Colorado Politics

Republican Carl Andersen sues to get on 7th CD primary ballot, claims valid signatures were tossed

Teller County Republican Carl Andersen on Tuesday asked a judge to reverse a ruling by state election officials that Andersen didn’t submit enough valid signatures to qualify for the primary ballot in Colorado’s 7th Congressional District.

On Friday, the Colorado Secretary of State’s Office informed Andersen that his nominating petitions fell 455 signatures short of the required 1,500 valid signatures from fellow Republicans who live in the Jefferson County-based district. According to a statement of insufficiency, Andersen’s petitions had 1,045 valid signatures after 3,417 of the 4,462 signatures his campaign submitted were rejected. 

Almost immediately, Andersen told Colorado Politics that he planned to challenge the decision in court, saying he was confident he submitted more than the required number of valid signatures.

“Once Colorado law is properly applied, more than sufficient signatures must be counted and Anderson thereby placed on the ballot,” Andersen’s Washington, D.C.-based attorney Michael Francisco said in a lawsuit filed against Colorado Secretary of State Jena Griswold in Denver District Court.

The lawsuit claims Griswold’s office rejected more than 1,750 signatures that should have counted, including some the lawsuit argues were rejected “for trivial missing information, and many … for claimed ‘signature mismatch.'”

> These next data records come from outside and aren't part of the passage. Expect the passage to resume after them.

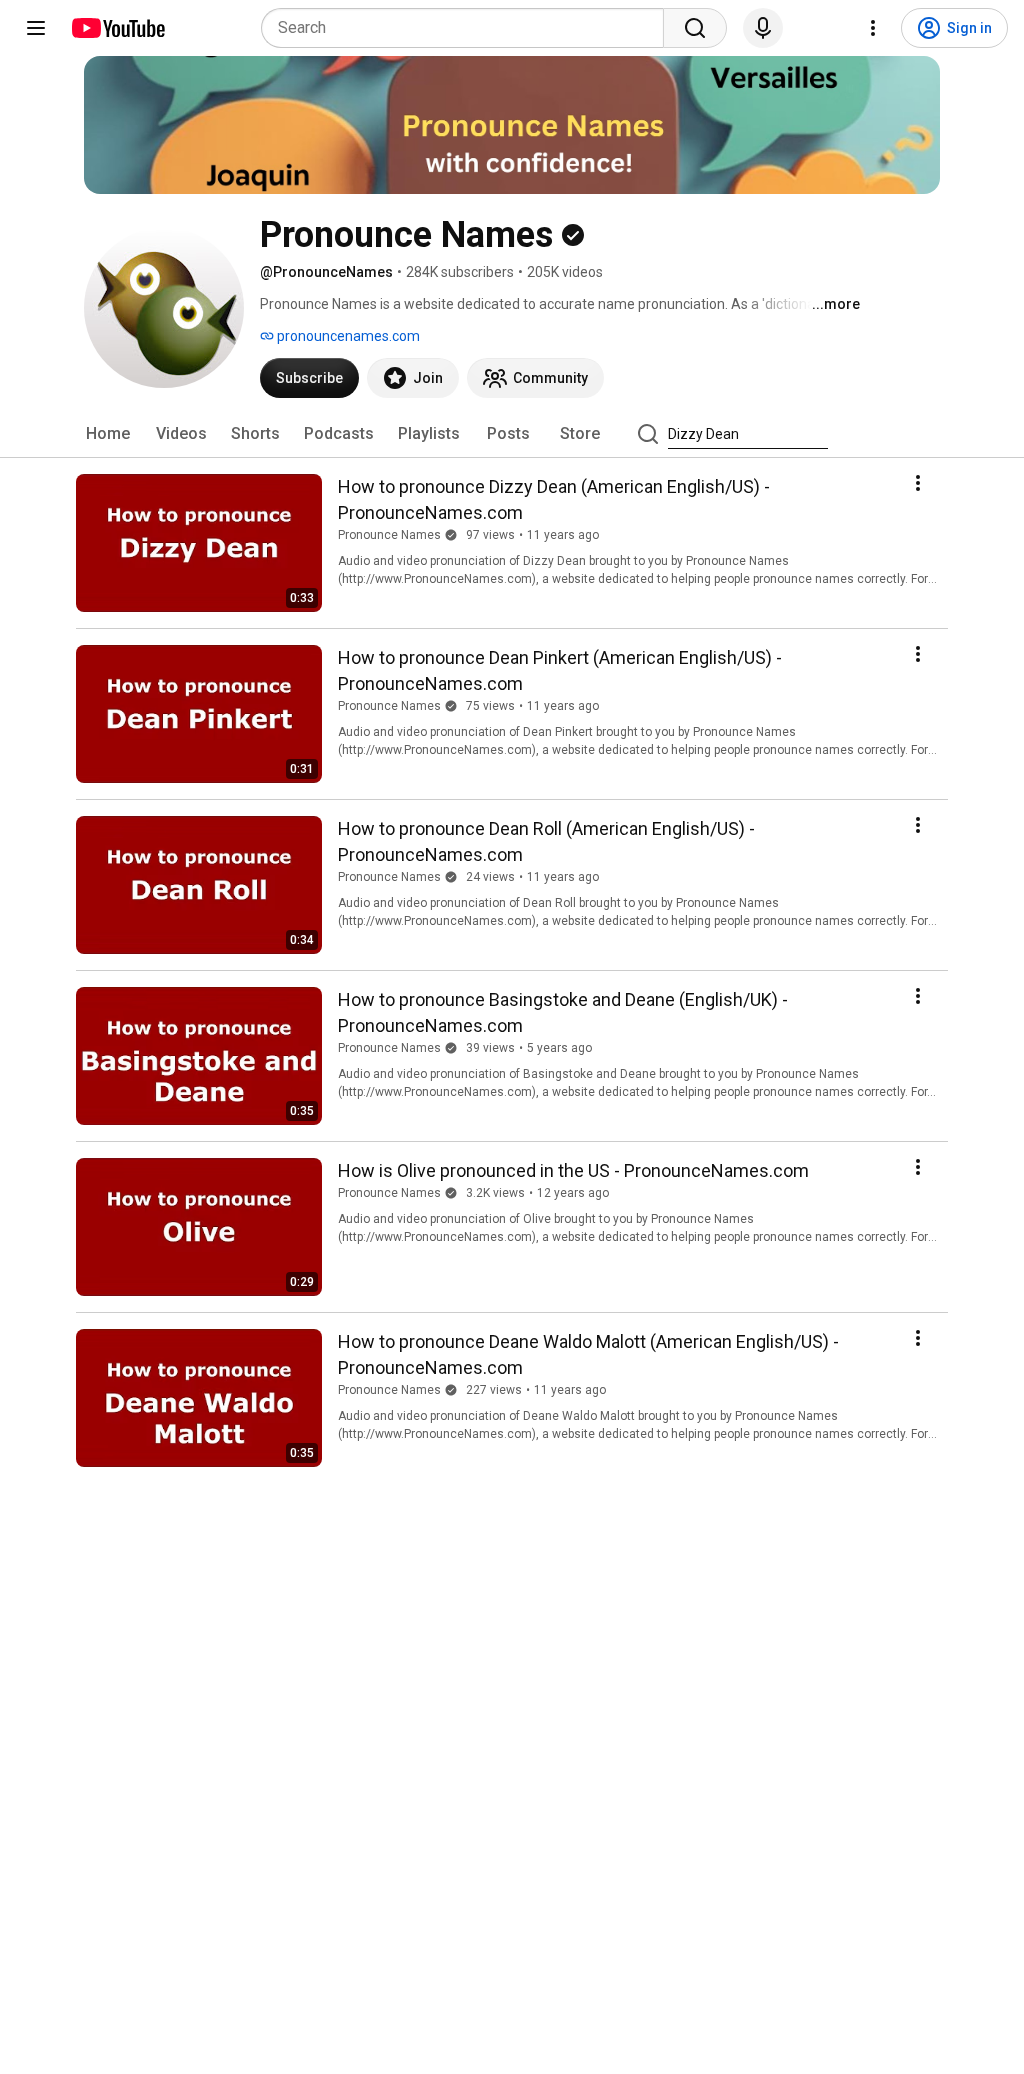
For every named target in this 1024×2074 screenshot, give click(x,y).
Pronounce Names (389, 535)
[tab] (108, 434)
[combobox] (468, 28)
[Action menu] (918, 483)
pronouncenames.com (347, 336)
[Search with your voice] (763, 28)
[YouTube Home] (117, 28)
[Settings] (873, 28)
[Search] (695, 28)
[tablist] (512, 434)
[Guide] (36, 28)
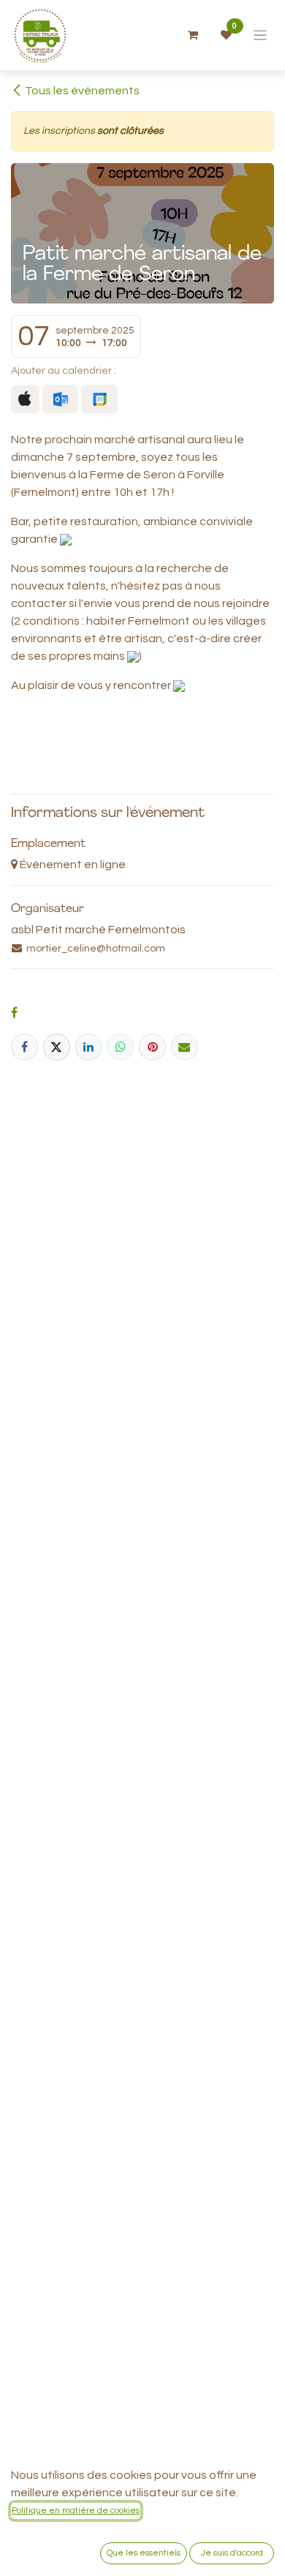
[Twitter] (56, 1047)
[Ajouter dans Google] (99, 399)
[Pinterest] (152, 1047)
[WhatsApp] (120, 1047)
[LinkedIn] (88, 1047)
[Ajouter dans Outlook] (60, 399)
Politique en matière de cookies (76, 2510)
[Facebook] (24, 1047)
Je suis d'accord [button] (232, 2553)
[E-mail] (184, 1047)
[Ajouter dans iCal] (25, 399)
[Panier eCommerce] (193, 35)
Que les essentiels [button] (143, 2553)
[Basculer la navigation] (260, 35)
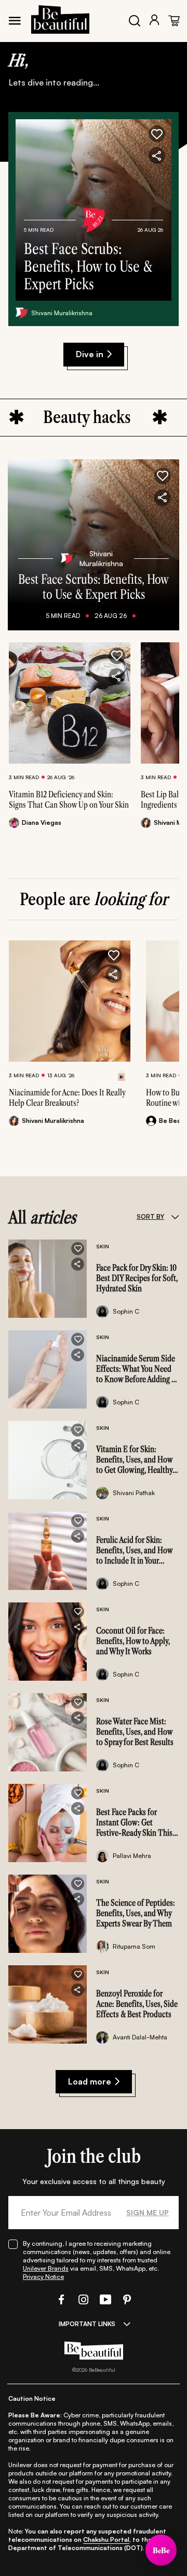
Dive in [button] (89, 354)
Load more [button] (89, 2081)
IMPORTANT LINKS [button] (87, 2324)
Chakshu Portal (106, 2539)
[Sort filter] (175, 1217)
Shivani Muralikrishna (61, 313)
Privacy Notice (43, 2277)
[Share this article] (117, 676)
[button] (157, 133)
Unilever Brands (46, 2268)
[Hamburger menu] (14, 20)
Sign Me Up (147, 2212)
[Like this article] (117, 655)
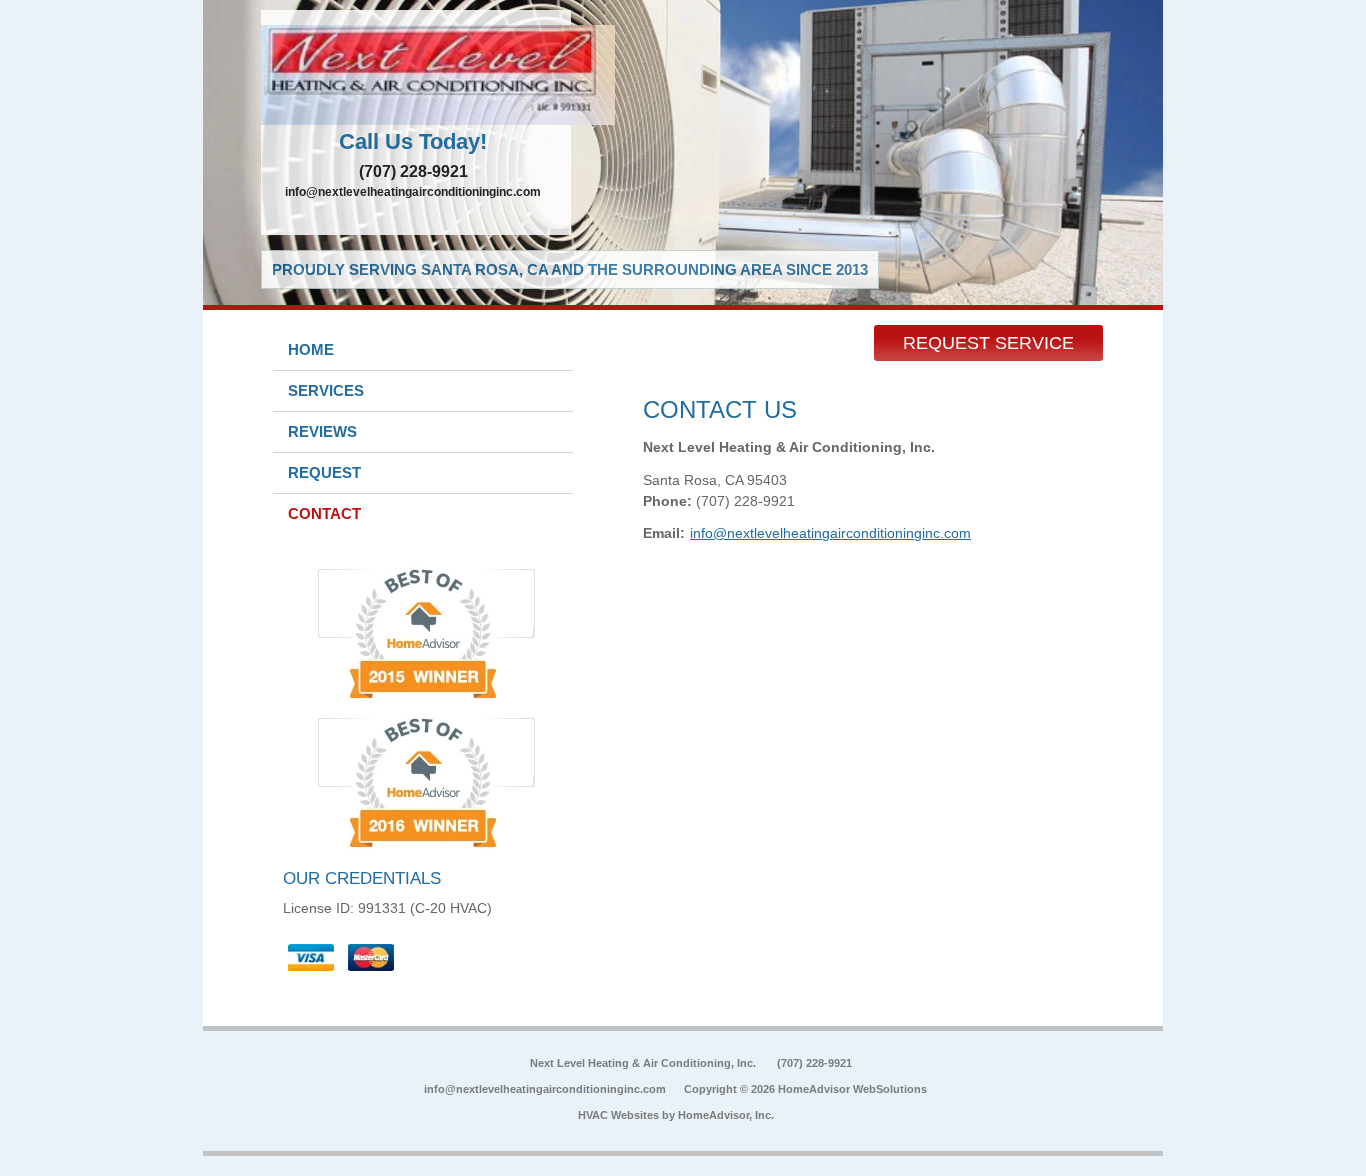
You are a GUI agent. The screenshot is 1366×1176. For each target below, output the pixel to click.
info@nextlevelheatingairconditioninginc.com (413, 192)
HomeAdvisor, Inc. (726, 1115)
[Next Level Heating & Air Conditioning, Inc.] (416, 75)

Since 2017, Colorado law requires election officials to verify whether voters’ signatures on candidate petitions match signatures on file. The law was passed in response to a scandal involving forged signatures discovered on petitions submitted by a Republican U.S. Senate candidate.

According to documents filed Friday by Andersen’s campaign with the Federal Election Commission, Andersen paid Oregon-based firm Grassfire $67,329 for petition-gathering services in February and March.

If successful, Andersen, the owner of a construction company, will join economist Tim Reichert, former oil and gas executive Erik Aadland and former legislative candidate Laurel Imer on the June 28 primary ballot for the competitive open seat, which has been held for eight terms by retiring Democratic U.S. Rep. Ed Perlmutter.

State Sen. Brittany Pettersen, a Lakewood Democrat, is her party’s presumptive nominee.

Another Republican seeking the nomination in the same congressional district, attorney Brad Dempsey, said on Friday that he was weighing his options after officials notified his campaign that his petitions contained 251 fewer signatures than required to make the primary. Of the 2,232 signatures submitted by Dempsey, 1,249 were accepted and 983 were denied.

A spokeswoman for Griswold said her office was reviewing the case and declined to comment on the pending litigation but issued a statement about the office’s approach to petition verification.

“The Secretary of State’s Office is committed to upholding the rules around ballot access and the civil servants in the elections division work diligently and with the utmost professionalism to ensure all candidate petitions are processed in a fair and equal manner under the law,” said Annie Orloff, the office’s communications director, in an email.

Griswold has until April 29 to certify the primary ballot. County clerks must get ballots in the mail to military and overseas voters by May 14, and clerks start mailing ballots to the bulk of Colorado’s registered voters on June 6. Ballots have to be returned to county clerks by 7 p.m. June 28.

Carl Andersen drew a round of applause from family and friends when he announced his candidacy in January 2022 to represent Colorado’s redrawn 7th Congressional District.